Não será com os moldes do figurino marxista que conseguiremos dar ao espiritismo a eficiência necessária na transformação do mundo. Herculano Pires

Vamos relembrar conceitos básicos espíritas: Somos Espírito e também matéria, criaturas divinas reencarnadas na Terra. O Espírito é o ser inteligente; a matéria é o elemento inerte que, sob a ação do elemento espiritual, adquire forma e função, originando todos os corpos e substâncias presentes na Natureza.

Partindo desta premissa compreendemos nossa ação e nossa condição humana neste planeta, na perspectiva espírita.

Vivemos no regime sábio da lei das consequências naturais, também conhecida como lei de “causa e efeito”. Quer dizer – e, imersos no plano físico, isso fica ainda mais evidente – que nossas ações geram reações, assim como nossas palavras, escolhas e pensamentos, cada um de nós sendo por elas responsável perante o Cosmos.

Hoje, porém, prospera uma nova tendência em nosso meio, que parece esquecer ou que minimiza o valor desse entendimento, a que vou me referir como “negacionismo pseudoespírita”.

Negacionismo: recusar fatos e conceitos já estabelecidos como reais e verdadeiros.

Pseudoespírita: de pessoas que se dizem espíritas mas não não percebem a incompatibilidade do Espiritismo com teorias materialistas.

O Espiritismo tem propostas concretas e positivas de progresso da sociedade como fruto da melhoria moral dos Espíritos reencarnados. O estudo e o entendimento racional das Leis Universais apontam a transformação interior como grande e insuperável necessidade do planeta, solução para os males que hoje nos afligem. Contudo, embora seja esta a perspectiva simples e racional de Kardec e dos Espíritos Superiores da Codificação, ela é renegada por essa parcela de espíritas autodenominados progressistas ou à esquerda que expressam, em artigos e redes sociais, suas posições derivadas de novas premissas, incompatíveis com os fundamentos doutrinários.

Quem representa esse negacionismo pseudoespírita, atualmente?

Ignorância ou desprezo por esses mesmos fundamentos, adesão intelectual a concepções materialistas da existência e abuso da Retórica em detrimento da Lógica, eis algumas de suas características.

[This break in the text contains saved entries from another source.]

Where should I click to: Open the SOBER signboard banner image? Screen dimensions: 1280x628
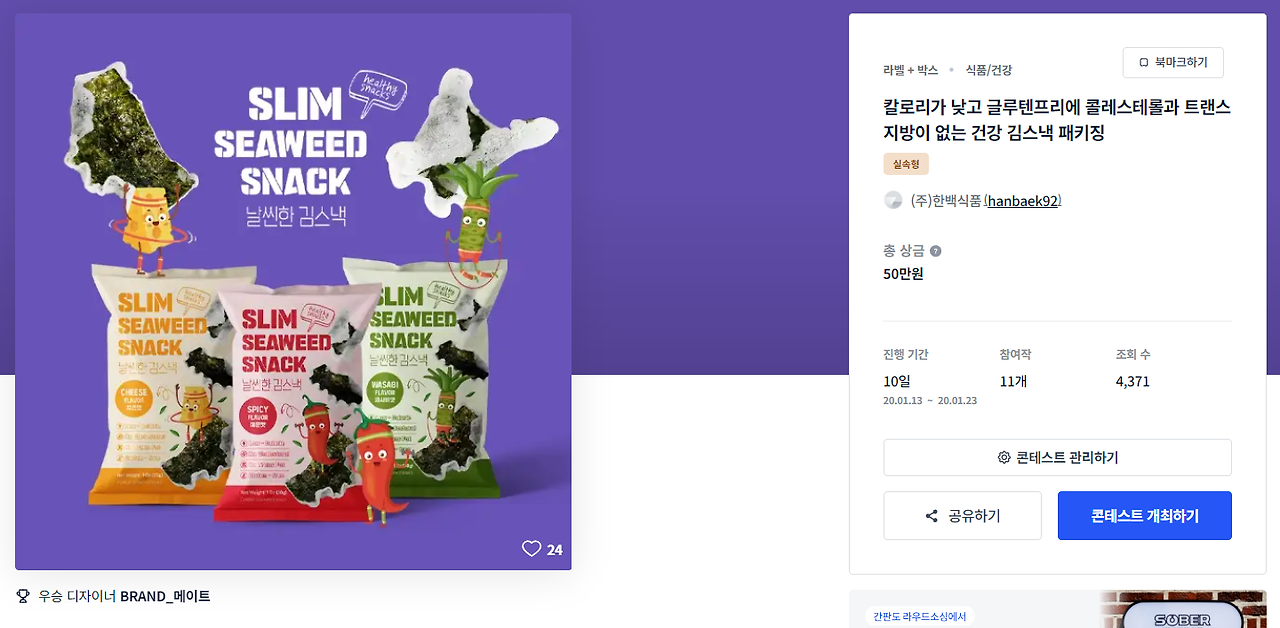[1183, 609]
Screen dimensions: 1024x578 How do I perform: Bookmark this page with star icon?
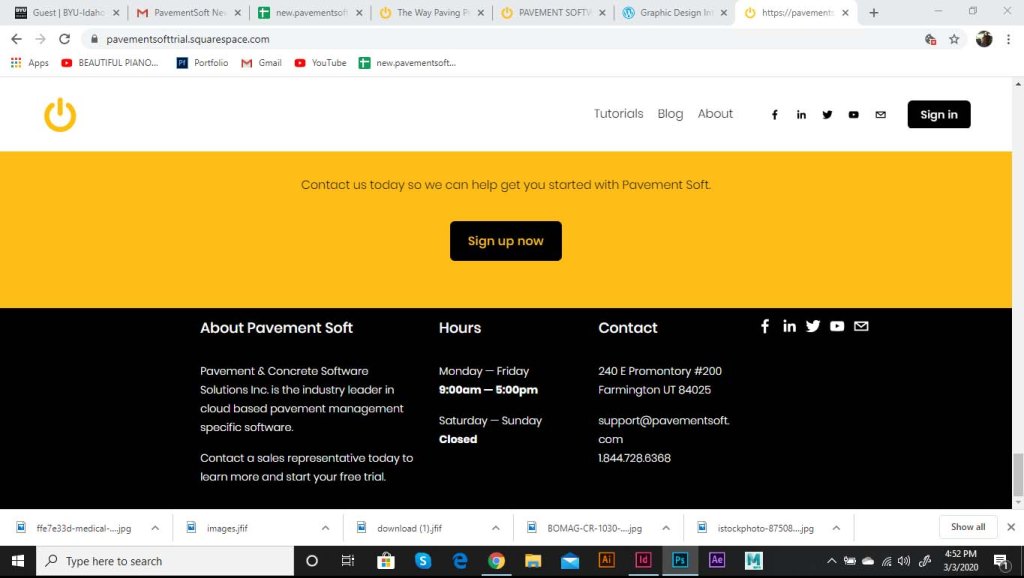point(954,39)
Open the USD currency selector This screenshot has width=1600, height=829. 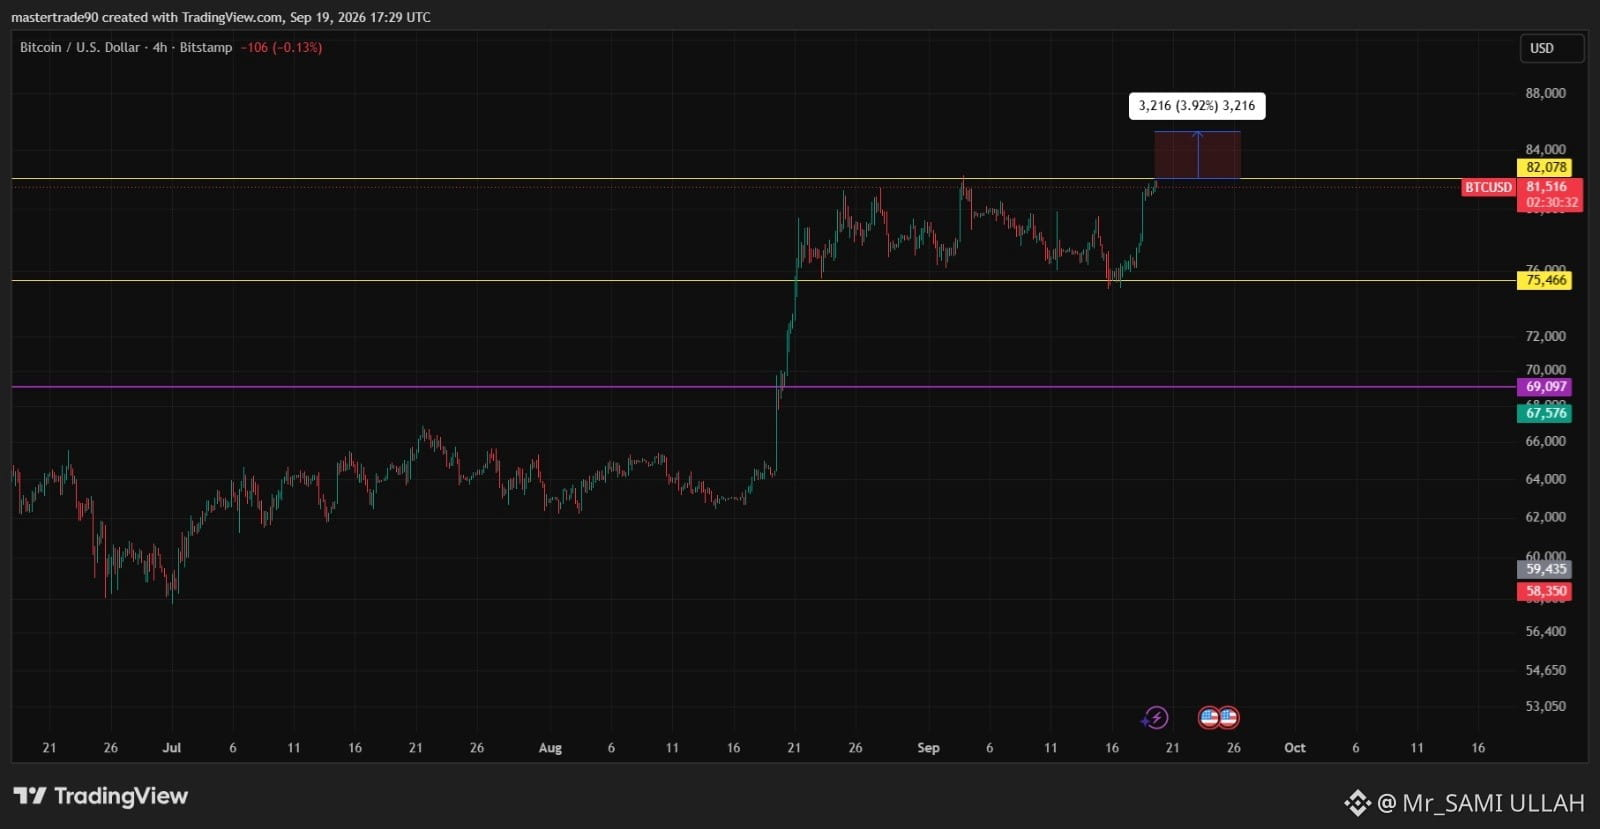1552,48
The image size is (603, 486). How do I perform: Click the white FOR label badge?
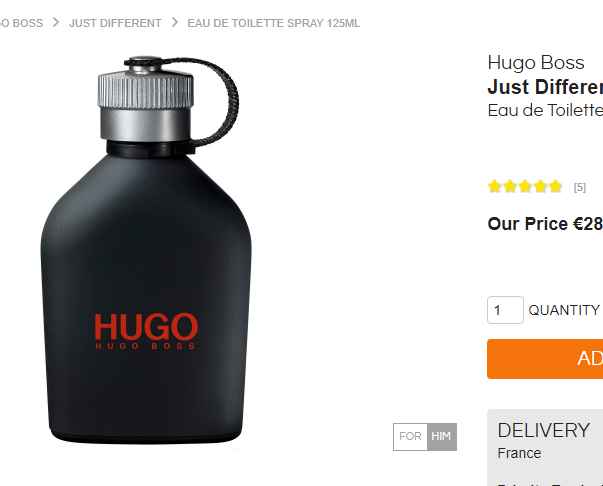click(410, 436)
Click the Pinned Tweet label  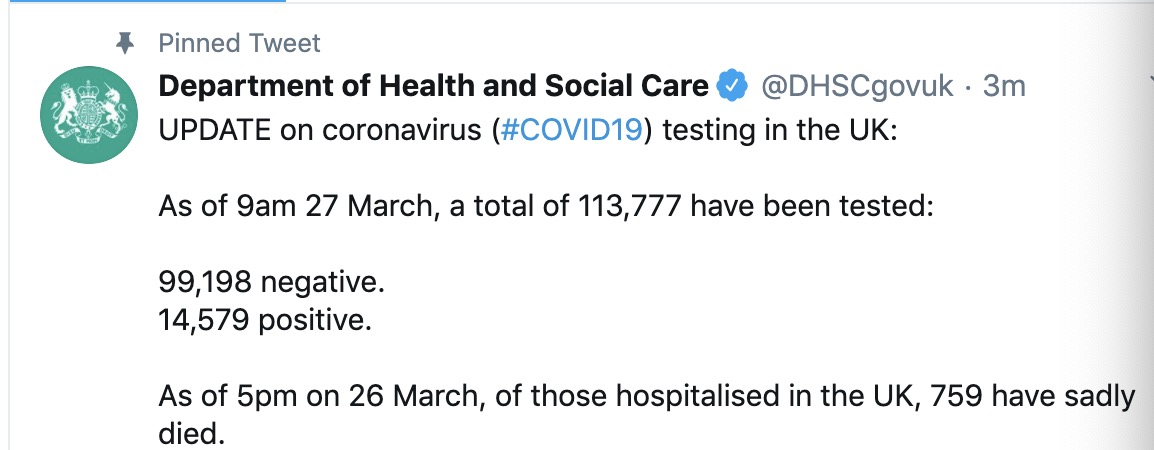point(239,43)
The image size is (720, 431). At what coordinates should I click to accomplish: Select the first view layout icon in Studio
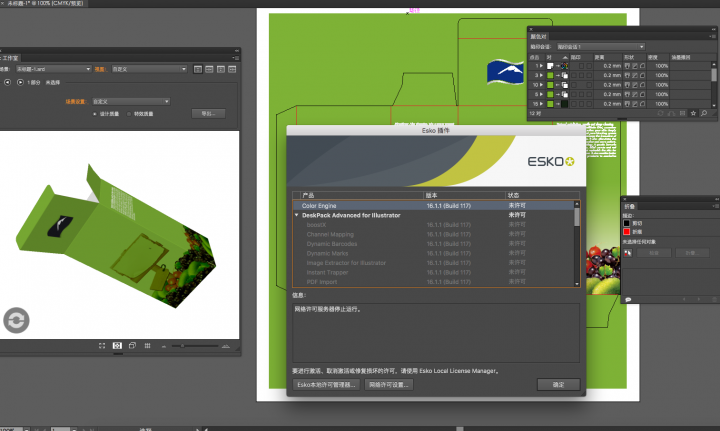tap(198, 68)
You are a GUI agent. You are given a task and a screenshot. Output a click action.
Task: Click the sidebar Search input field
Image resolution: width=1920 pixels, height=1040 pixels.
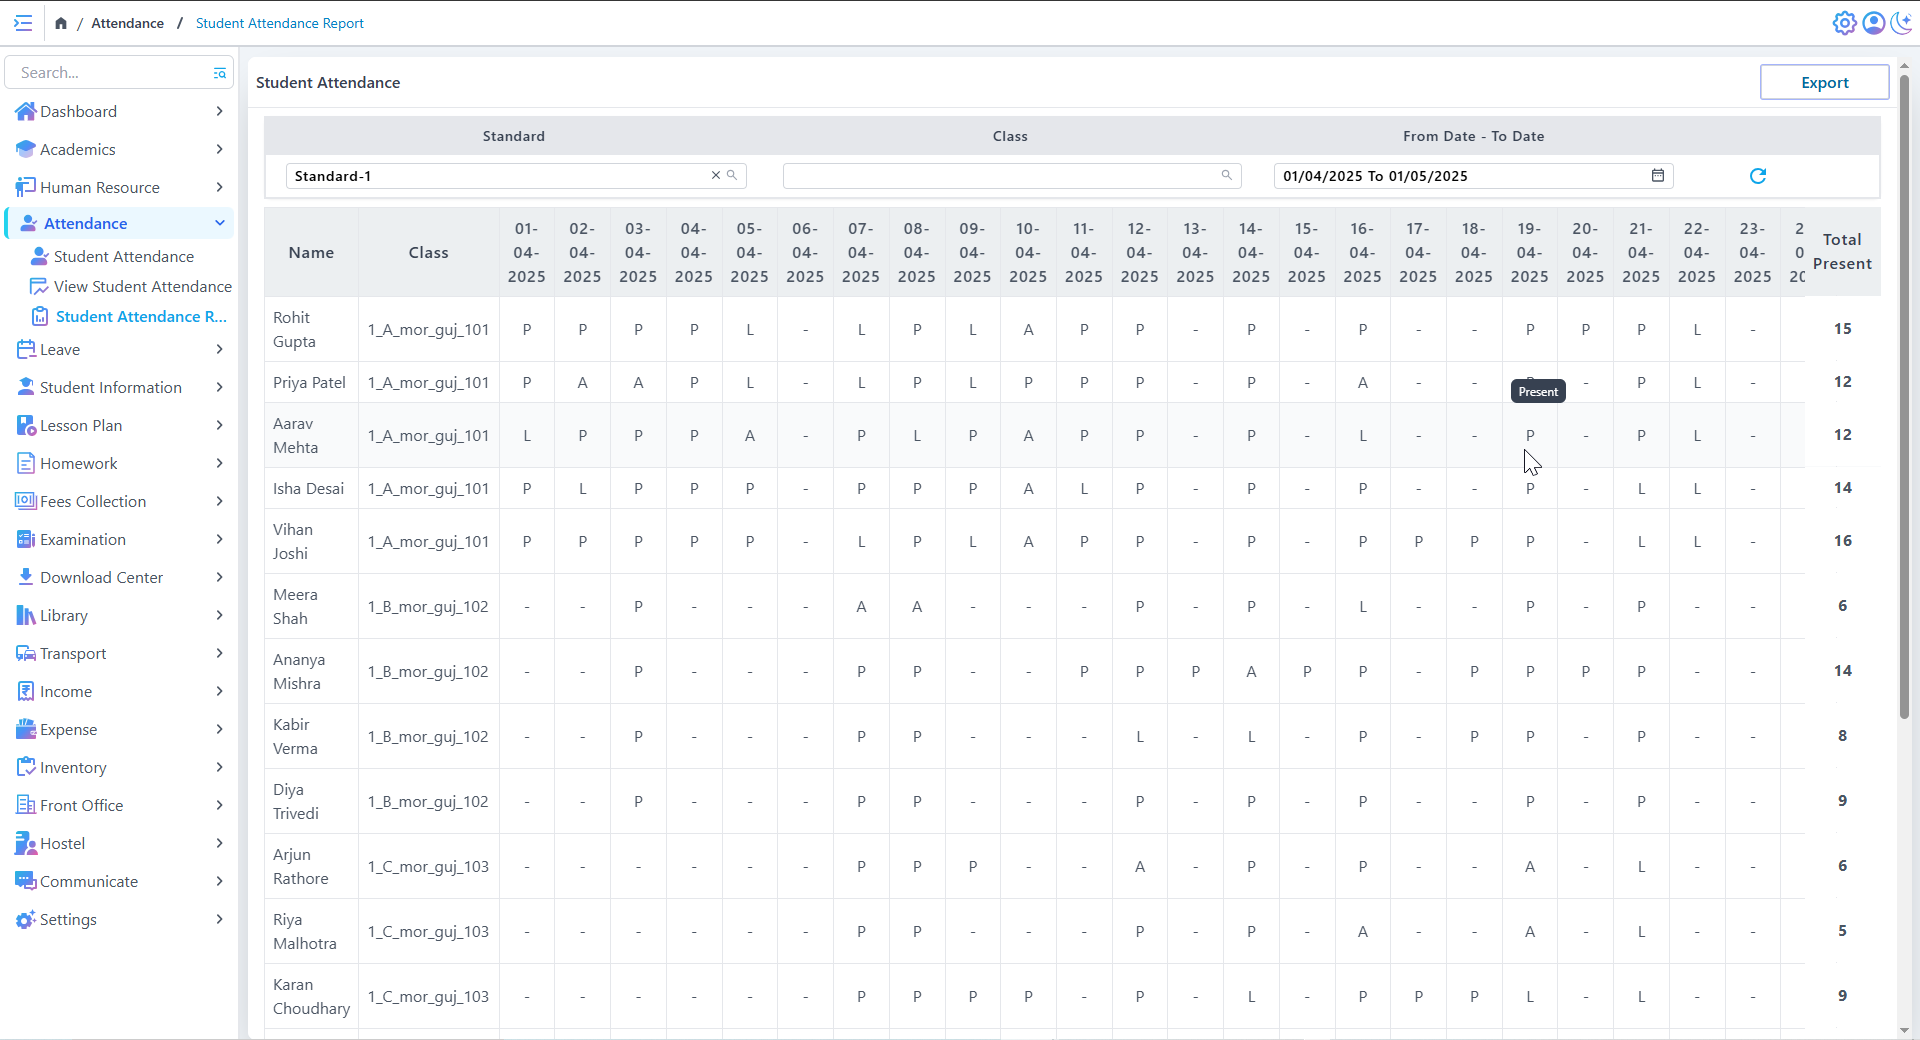point(110,73)
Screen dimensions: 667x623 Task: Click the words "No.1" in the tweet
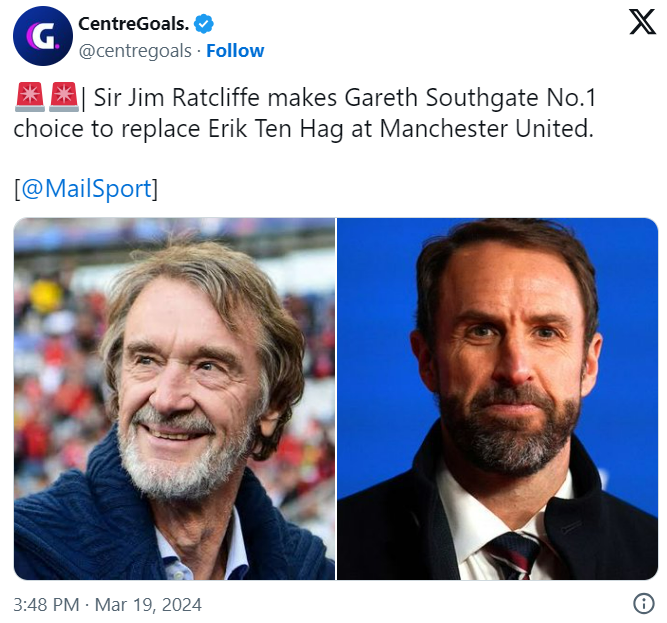tap(583, 99)
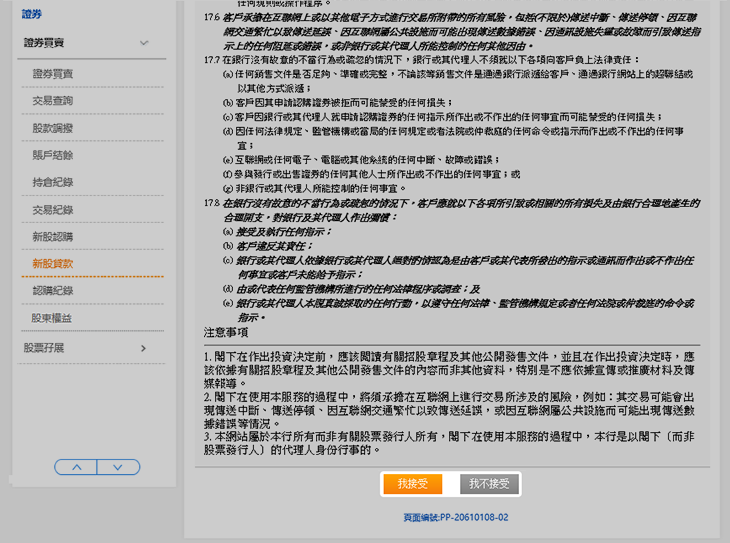Open 認購紀錄 in sidebar
730x543 pixels.
click(52, 291)
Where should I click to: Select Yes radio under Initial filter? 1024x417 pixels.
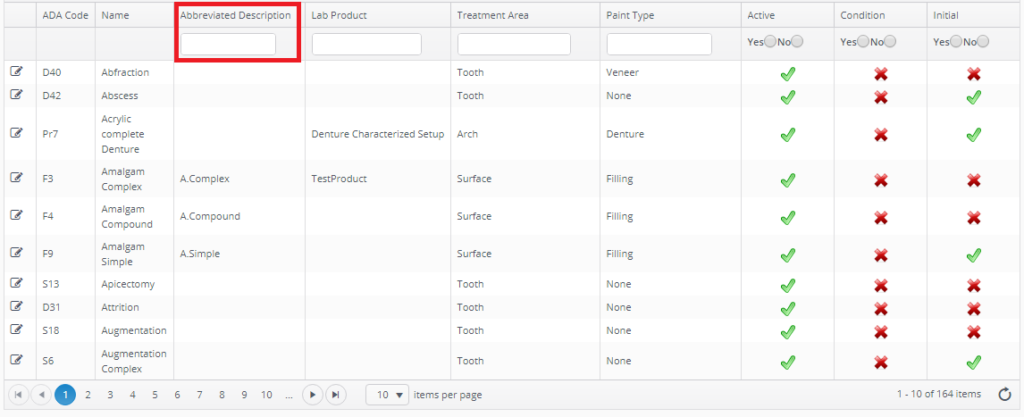coord(955,42)
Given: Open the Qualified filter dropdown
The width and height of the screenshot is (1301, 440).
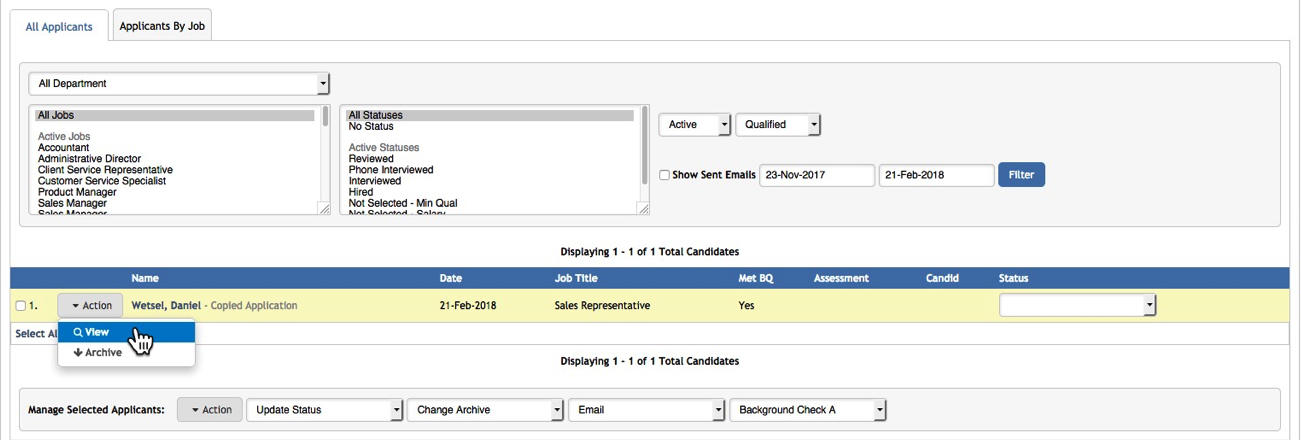Looking at the screenshot, I should click(777, 125).
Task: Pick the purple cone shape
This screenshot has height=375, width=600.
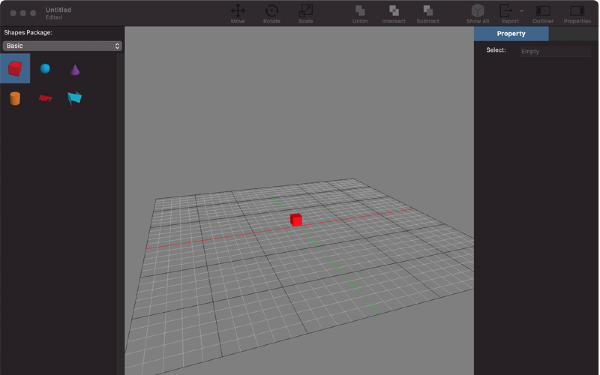Action: pos(75,70)
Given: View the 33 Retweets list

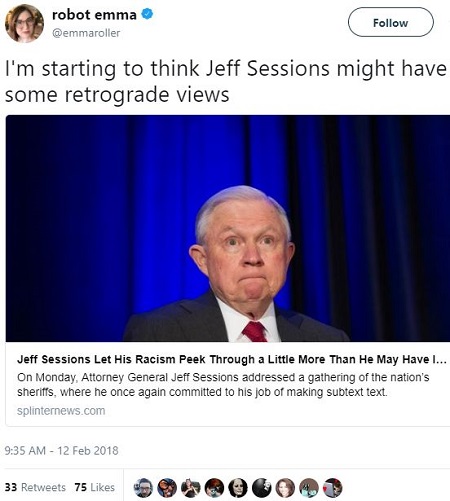Looking at the screenshot, I should pos(35,487).
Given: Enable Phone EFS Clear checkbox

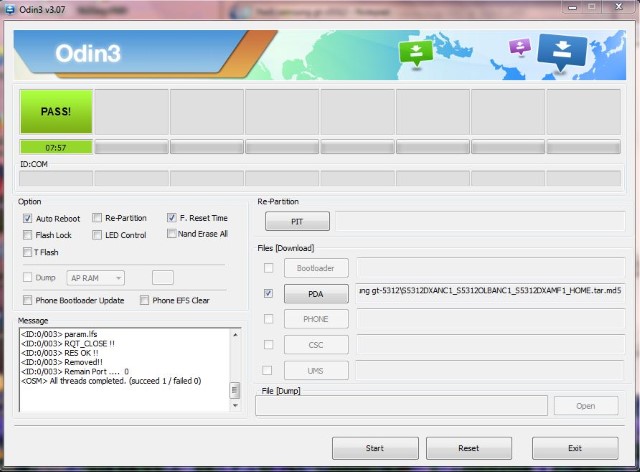Looking at the screenshot, I should (145, 300).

Na base do negacionismo pseudoespírita há os negadores da racionalidade, que abandonaram o edifício lógico dos princípios espíritas e se apropriaram de termos e ideias marxistas (materialistas), ainda que incompatíveis com os princípios mais fundamentais do Espiritismo. Sua linguagem denota adesão a pensadores contemporâneos como Karl Marx e representantes da Escola de Frankfurt, de Horkheimer e outros – incompatíveis com a cosmovisão espírita. Não parecem, contudo, preocupar-se com isso.

A chamada Escola de Frankfurt reuniu intelectuais de inclinação marxista que se propunham a estudar a civilização ocidental, motivados pela ideia de desmontá-la culturalmente. Diferente do Espiritismo, em seu encadeamento de conceitos que partem de premissas logicamente verdadeiras e inquestionáveis, para esses estudiosos nenhuma verdade essencial ou solidamente embasada existe, que possa ser encontrada pela razão. Para Horkheimer, por exemplo, a matéria é que cria o espírito e Deus não existe.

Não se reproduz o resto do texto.